Eigentlich müsse das FTC richtigerweise FCC heißen (für "FRITSCH Competence Center"), denn ein leistungsfähiges Backgewerbe setze zwar leistungsfähige Anlagentechnik voraus, aber Hardware sei beileibe nicht alles. Der Kompetenztransfer gewinne in einer Zeit immer komplexerer Herstellungsverfahren an Bedeutung. Dafür aber biete eine Stätte des Erfahrungsaustauschs und der wechselseitigen Befruchtung aus der Praxis für die Praxis wie das neue FTC den idealen Rahmen. Dass sich das Unternehmen FRITSCH von konjunkturellen Unwägbarkeiten nicht habe schrecken lassen, sondern mit dem FTC ein Zeichen der Zuversicht und des Vertrauens in die weitere Entwicklung des Backgewerbes gesetzt habe, verrate unternehmerischen Weitblick und verdiene den Dank und die Anerkennung des gesamten Backgewerbes.

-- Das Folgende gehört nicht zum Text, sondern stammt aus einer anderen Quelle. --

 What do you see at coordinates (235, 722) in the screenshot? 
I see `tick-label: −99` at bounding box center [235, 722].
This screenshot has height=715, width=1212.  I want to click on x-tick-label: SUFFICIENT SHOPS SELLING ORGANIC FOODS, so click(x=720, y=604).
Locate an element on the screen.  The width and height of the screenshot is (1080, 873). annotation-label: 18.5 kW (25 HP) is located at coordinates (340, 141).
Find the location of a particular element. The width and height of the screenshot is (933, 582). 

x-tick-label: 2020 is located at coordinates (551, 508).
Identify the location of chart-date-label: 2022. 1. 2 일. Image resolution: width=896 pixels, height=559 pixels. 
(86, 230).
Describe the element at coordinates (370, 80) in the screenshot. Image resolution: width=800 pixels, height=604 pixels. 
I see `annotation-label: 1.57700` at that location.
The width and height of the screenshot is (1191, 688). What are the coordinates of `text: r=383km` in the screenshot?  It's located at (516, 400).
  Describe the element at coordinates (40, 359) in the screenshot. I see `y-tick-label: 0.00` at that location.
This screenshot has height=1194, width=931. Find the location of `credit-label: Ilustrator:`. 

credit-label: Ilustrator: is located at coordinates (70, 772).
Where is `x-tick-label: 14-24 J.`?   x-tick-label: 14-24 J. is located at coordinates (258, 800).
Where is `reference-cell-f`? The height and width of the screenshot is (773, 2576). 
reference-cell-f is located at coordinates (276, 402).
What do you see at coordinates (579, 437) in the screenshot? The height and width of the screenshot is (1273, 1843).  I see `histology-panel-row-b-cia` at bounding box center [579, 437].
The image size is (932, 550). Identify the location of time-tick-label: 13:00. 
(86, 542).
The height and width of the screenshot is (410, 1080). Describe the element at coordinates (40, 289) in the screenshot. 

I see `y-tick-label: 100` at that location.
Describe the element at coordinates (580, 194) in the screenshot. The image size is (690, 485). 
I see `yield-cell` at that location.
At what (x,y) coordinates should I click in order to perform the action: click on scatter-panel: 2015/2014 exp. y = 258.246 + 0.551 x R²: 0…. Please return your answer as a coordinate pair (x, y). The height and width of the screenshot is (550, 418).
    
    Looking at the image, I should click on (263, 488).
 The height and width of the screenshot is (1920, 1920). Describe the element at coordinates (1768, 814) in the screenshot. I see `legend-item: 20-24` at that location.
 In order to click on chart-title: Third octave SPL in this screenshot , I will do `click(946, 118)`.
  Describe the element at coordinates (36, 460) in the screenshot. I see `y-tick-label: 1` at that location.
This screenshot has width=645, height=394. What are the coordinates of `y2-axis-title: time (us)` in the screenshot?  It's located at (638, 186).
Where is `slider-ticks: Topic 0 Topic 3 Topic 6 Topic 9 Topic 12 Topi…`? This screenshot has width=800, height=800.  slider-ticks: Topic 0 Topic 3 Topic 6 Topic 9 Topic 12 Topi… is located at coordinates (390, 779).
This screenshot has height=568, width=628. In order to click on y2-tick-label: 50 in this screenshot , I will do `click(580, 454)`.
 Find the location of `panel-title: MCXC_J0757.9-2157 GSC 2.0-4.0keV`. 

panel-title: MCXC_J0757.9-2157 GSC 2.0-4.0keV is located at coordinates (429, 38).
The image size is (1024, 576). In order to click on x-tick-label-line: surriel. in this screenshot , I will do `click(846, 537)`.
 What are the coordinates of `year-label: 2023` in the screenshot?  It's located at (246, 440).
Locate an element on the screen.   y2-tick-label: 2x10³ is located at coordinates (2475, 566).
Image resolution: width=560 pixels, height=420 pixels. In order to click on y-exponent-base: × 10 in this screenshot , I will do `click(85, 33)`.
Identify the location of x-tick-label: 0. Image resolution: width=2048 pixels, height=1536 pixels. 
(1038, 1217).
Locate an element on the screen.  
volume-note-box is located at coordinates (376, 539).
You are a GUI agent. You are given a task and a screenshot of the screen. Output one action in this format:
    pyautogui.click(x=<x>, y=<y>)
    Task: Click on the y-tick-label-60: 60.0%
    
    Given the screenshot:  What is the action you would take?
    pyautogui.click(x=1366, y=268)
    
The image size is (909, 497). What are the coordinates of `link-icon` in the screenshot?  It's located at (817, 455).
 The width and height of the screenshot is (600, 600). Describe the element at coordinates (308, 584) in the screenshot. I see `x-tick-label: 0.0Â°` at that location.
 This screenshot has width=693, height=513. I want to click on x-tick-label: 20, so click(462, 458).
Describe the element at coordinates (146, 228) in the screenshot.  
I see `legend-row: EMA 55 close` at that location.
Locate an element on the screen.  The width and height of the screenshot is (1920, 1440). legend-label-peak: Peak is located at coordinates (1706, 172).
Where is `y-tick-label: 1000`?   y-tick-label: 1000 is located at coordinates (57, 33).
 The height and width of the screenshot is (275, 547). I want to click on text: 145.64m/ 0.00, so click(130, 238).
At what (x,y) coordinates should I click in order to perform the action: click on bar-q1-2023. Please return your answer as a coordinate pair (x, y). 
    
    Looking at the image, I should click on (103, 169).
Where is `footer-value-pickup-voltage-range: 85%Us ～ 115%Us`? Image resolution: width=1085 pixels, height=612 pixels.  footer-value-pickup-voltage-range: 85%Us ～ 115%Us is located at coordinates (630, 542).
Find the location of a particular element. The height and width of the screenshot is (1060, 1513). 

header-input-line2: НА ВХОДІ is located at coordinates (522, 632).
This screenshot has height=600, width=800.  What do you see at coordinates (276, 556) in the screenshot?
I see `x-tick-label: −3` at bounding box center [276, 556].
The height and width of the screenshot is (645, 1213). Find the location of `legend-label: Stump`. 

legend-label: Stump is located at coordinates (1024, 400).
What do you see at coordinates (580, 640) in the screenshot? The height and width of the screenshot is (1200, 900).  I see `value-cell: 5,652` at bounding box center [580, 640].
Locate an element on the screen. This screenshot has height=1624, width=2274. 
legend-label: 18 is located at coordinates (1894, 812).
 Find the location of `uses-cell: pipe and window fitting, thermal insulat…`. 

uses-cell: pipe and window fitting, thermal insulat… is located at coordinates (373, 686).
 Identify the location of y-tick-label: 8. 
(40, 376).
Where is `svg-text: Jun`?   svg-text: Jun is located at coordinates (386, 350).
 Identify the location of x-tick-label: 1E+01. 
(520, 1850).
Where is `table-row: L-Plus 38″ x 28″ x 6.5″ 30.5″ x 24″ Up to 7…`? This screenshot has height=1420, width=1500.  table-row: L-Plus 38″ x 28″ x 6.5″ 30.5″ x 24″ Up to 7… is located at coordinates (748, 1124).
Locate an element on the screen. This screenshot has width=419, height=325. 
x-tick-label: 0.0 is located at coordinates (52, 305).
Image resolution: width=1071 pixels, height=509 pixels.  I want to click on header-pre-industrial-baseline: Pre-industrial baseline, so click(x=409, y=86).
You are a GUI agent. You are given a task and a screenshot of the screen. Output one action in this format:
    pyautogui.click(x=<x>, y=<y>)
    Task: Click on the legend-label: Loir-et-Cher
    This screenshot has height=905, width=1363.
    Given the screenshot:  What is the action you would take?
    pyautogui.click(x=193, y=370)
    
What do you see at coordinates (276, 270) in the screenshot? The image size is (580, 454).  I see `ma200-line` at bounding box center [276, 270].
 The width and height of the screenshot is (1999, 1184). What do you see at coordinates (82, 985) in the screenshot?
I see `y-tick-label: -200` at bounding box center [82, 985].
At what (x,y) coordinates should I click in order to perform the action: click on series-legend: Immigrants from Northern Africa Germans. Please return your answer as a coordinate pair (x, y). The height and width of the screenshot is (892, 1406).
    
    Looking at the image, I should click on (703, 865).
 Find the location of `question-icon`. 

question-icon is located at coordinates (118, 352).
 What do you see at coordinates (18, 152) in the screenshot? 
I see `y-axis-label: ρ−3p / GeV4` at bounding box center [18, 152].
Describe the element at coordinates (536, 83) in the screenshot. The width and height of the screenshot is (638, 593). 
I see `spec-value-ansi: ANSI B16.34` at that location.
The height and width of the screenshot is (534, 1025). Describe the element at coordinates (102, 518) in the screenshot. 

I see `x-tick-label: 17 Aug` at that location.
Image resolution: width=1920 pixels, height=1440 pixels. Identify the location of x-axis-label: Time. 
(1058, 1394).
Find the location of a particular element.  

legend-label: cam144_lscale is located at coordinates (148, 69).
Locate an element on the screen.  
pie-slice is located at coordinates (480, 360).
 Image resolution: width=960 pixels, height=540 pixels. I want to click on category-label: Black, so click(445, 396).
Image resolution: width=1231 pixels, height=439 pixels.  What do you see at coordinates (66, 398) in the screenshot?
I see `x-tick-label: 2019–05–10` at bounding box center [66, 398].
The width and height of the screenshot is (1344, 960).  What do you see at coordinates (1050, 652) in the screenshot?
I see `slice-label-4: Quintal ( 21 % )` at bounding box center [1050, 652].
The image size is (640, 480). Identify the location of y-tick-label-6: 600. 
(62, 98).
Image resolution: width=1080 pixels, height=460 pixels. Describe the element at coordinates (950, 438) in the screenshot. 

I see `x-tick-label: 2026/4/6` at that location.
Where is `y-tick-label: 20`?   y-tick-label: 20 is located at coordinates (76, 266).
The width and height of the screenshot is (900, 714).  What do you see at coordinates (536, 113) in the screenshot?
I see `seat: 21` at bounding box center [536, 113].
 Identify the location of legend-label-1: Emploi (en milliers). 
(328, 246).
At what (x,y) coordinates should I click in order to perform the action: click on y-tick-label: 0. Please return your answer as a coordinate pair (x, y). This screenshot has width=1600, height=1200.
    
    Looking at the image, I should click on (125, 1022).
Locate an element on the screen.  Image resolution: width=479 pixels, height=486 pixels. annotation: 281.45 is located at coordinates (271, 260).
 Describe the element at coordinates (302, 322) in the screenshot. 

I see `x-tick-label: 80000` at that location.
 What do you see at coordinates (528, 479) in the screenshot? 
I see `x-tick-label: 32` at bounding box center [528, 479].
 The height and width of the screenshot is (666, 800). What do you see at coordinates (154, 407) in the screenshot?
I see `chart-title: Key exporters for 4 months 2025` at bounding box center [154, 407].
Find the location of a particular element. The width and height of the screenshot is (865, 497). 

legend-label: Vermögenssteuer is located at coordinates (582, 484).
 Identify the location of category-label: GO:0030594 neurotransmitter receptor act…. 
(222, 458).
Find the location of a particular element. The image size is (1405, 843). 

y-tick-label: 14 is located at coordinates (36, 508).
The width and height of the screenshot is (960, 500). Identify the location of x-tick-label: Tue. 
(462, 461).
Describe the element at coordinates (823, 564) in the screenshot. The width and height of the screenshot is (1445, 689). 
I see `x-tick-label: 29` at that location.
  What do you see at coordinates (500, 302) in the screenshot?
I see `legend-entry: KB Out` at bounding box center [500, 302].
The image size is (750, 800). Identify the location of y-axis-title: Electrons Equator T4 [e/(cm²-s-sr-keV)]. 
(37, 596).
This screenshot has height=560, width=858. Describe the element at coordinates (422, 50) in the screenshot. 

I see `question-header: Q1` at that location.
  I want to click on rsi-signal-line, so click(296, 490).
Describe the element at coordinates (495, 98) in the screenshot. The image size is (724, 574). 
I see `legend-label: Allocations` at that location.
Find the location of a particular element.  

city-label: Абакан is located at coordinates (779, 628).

Die Grüße der Vereinigung der Backbranche e.V. überbrachte deren Präsident Günther Behringer. Er scheue sich nicht, FRITSCH als die "Mutter" und die FRITSCH-Vorführer als die "Primadonnen des Teigbandes" zu bezeichnen, die, wenn man sportliche Vergleiche bemühen wolle, in Deutschland in der Bundesliga und international in der Champions League spielten.

Fred Mahler, bei FRITSCH für den Service und in dieser Funktion bisher auch für das FTC zuständig, ließ die Entstehungsgeschichte des neuen FTC Revue passieren und dankte allen Handwerksfirmen und den beteiligten Partnern für ihren hohen Einsatz. Symbolisch übergab er einen – selbstverständlich aus Teig gebackenen – Schlüssel an Firmenchef Fritsch, der ihn unverzüglich an die neuen Verantwortlichen, Vertriebsleiter Erhard Braun und Heiko Brunken, den neuen Leiter des FTC, weiterreichte.

Im Anschluss an den offiziellen Eröffnungsteil hatten die Besucher Gelegenheit, sich in verschiedenen Diskussionsforen über die Zukunft des Backens zu informieren oder bei Produktvorführungen von der Leistungsfähigkeit der neuesten FRITSCH Anlagen persönlich zu überzeugen.

OB Siegfried Müller, der die Grüße von Stadt und Landkreis überbrachte, zeigte sich jedenfalls hochzufrieden: Mit dem neuen FRITSCH TECHNOLOGY CENTER sei Kitzingen auf seinem Weg zur Innovationsstadt ein gutes Stück vorangekommen.